■ **ABOUT THIS TASK**:
Please copy exactly the line that contains "Instruction: Click the" and every line after it through the end of the records, leaving the pictures out.

*** WORKING DATA Section Begins ***

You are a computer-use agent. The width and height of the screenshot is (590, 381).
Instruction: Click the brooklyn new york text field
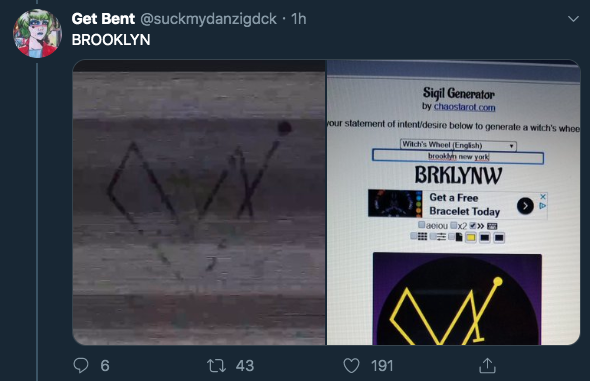[458, 157]
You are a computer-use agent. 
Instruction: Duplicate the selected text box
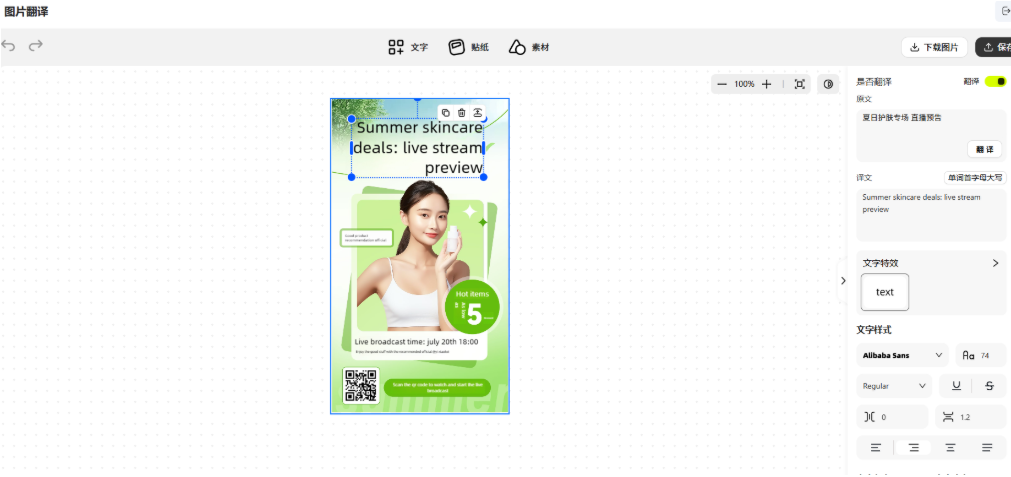point(446,113)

*** WORKING DATA Section Ends ***

■ **ANSWER TO THIS EXERCISE**:
Instruction: Click the brooklyn new york text field
[458, 157]
You are a computer-use agent. 
Instruction: Duplicate the selected text box
point(446,113)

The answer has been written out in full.